-- DIRECTIONS --
Print the items below exactly as they appear, starting at the line containing "This screenshot has" and ending at the line containing "pyautogui.click(x=143, y=181)", and include both of those lines. Omit the pictures from your answer.

-- MATERIAL PROVIDED --
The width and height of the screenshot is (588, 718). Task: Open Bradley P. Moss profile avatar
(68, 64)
==
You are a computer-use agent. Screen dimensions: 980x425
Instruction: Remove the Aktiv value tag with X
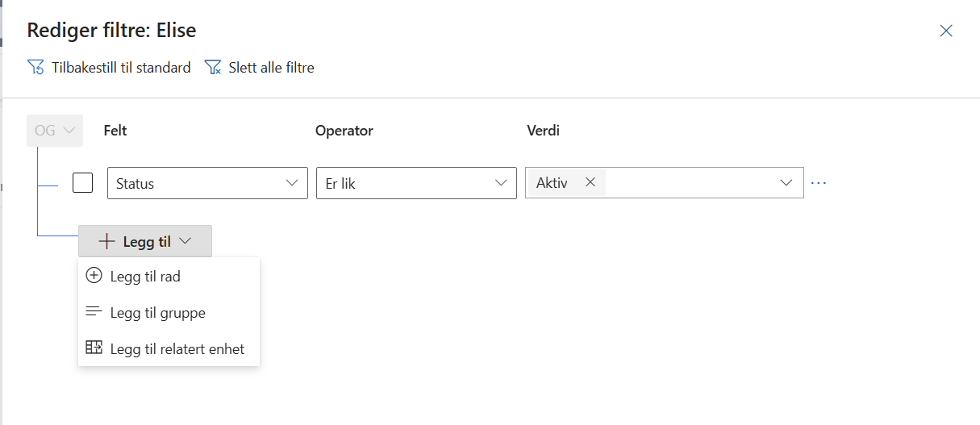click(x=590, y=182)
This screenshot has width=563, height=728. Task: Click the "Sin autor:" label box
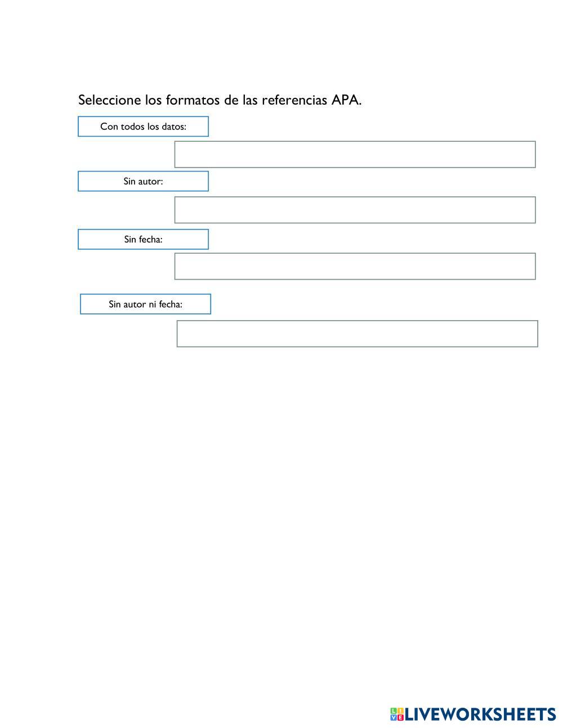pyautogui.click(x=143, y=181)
* * *
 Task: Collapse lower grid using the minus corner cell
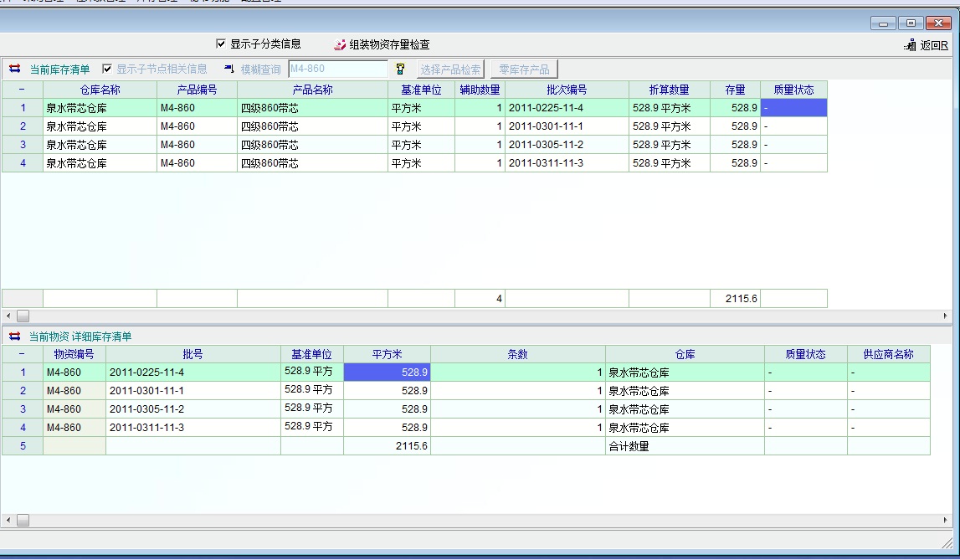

-- COMPLETE OUTPUT --
This screenshot has width=563, height=728. Task: Click the "Sin autor:" label box
pyautogui.click(x=143, y=181)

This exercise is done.